Most business models within the internet of things (IoT) based on the analysis of big data resources that contain personal and private data: For instance, social media platform operators gain most of their profits by analysing personal and person related user data. Beside the threat of data leakage (i.e. the Cambridge Analytica case in 2018) or a potential data breach, these big data sets, combined with the continuous development of data analysis, challenges the protection of privacy. “Differential Privacy“ is a new approach that enables big data analysis on data sets containing personal data, while not having an invasion of privacy. Depersonalisation methods often had to deal with the trade off that the individual is full anonymised, but her features and characteristics still remain in the data set. In contrast to these classical approaches, differential privacy methods add noise to all personal features and characteristics within the data, so the individual privacy is fully preserved while valid statistical analysis is still possible. In principle, this can be done by computing a random noise and “cover” the data set or add the computed random noise to the analysis procedure.

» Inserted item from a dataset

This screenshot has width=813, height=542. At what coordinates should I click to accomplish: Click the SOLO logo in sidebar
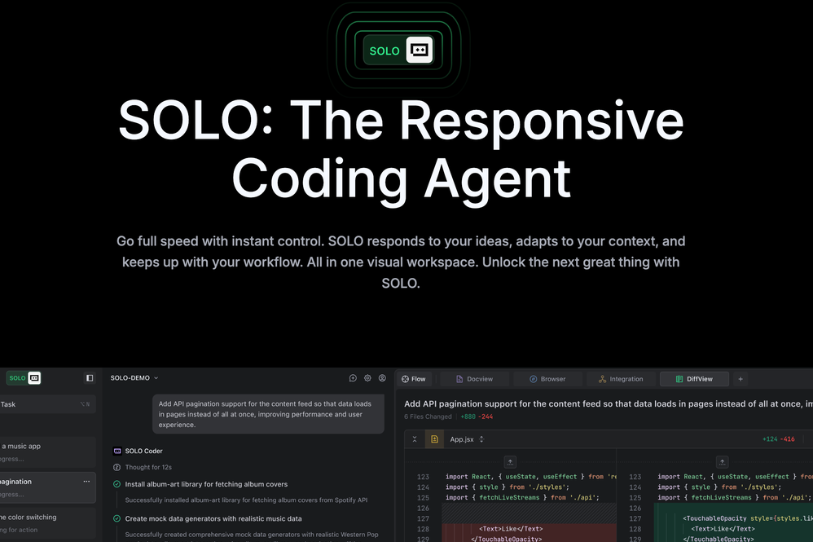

Our project „Differential Privacy: New approaches for managing social big data“ focus on a comprehensive evaluation of the new ways of combining privacy protection with the possibilities of big data analysis: Our goal is to provide the public with the “essentials” of differential privacy and pave the way for further development, research and implementation of this method. Our project is subdivided in four work packages to answer the following questions:
- From a technical and social perspective: What are the chances and challenges of differential privacy?

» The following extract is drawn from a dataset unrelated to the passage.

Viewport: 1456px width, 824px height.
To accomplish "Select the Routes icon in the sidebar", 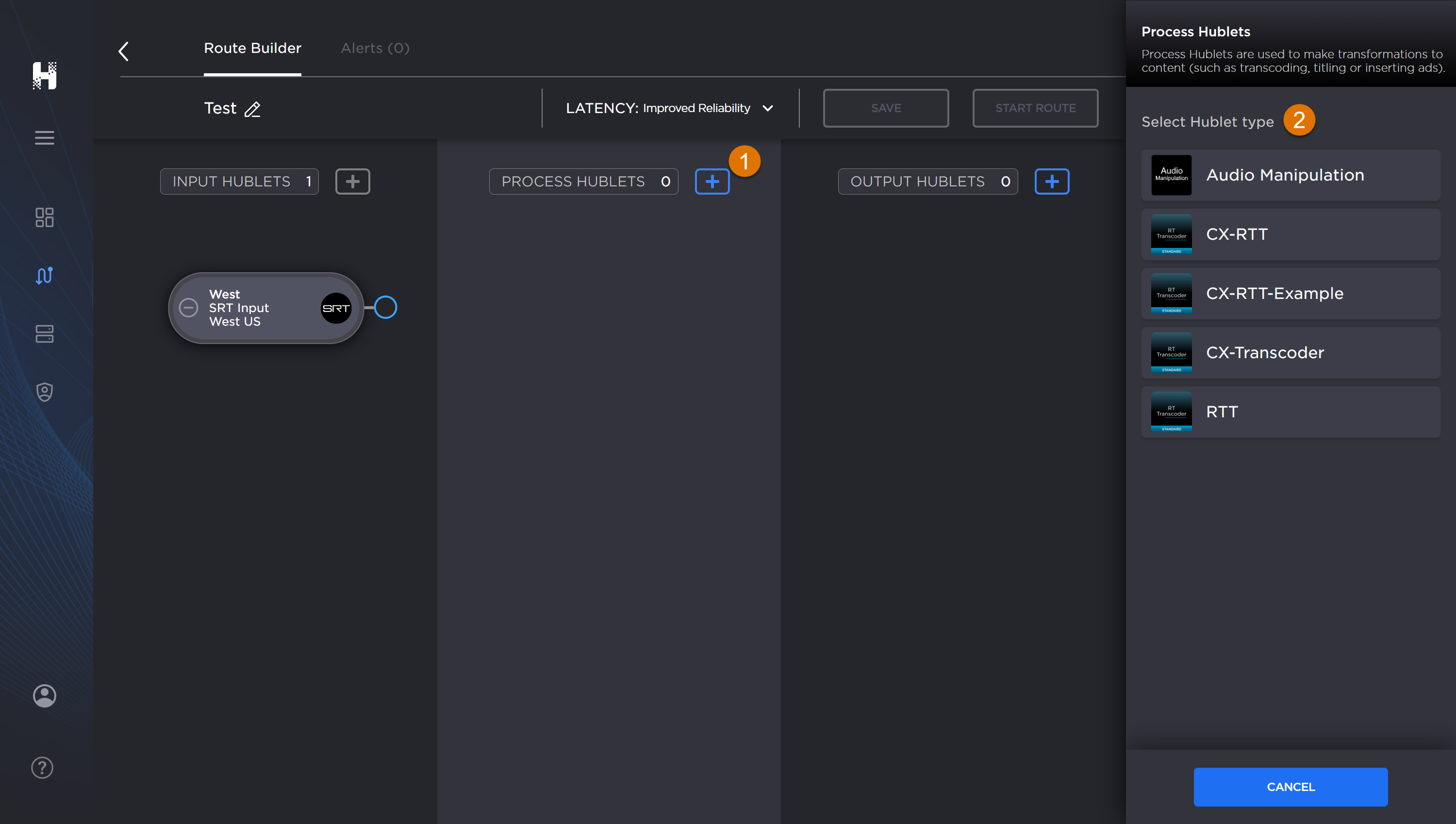I will pyautogui.click(x=45, y=276).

- What are the risks of differential privacy regarding the users, the operators and the public?
- From a software engineering perspective: How can differential privacy approaches implemented in practise and what are the possible use cases?
On the one hand we‘ll publish our findings in policy paper, professional articles and political consulting. On the other hand, we’ll develop an interactive learning environment (platform based), where users can test differential privacy methods and get background information. Finally, we’ll conclude with a feasibility study that evaluate the possibilities to establish a differential private data source for scientists and scientific users.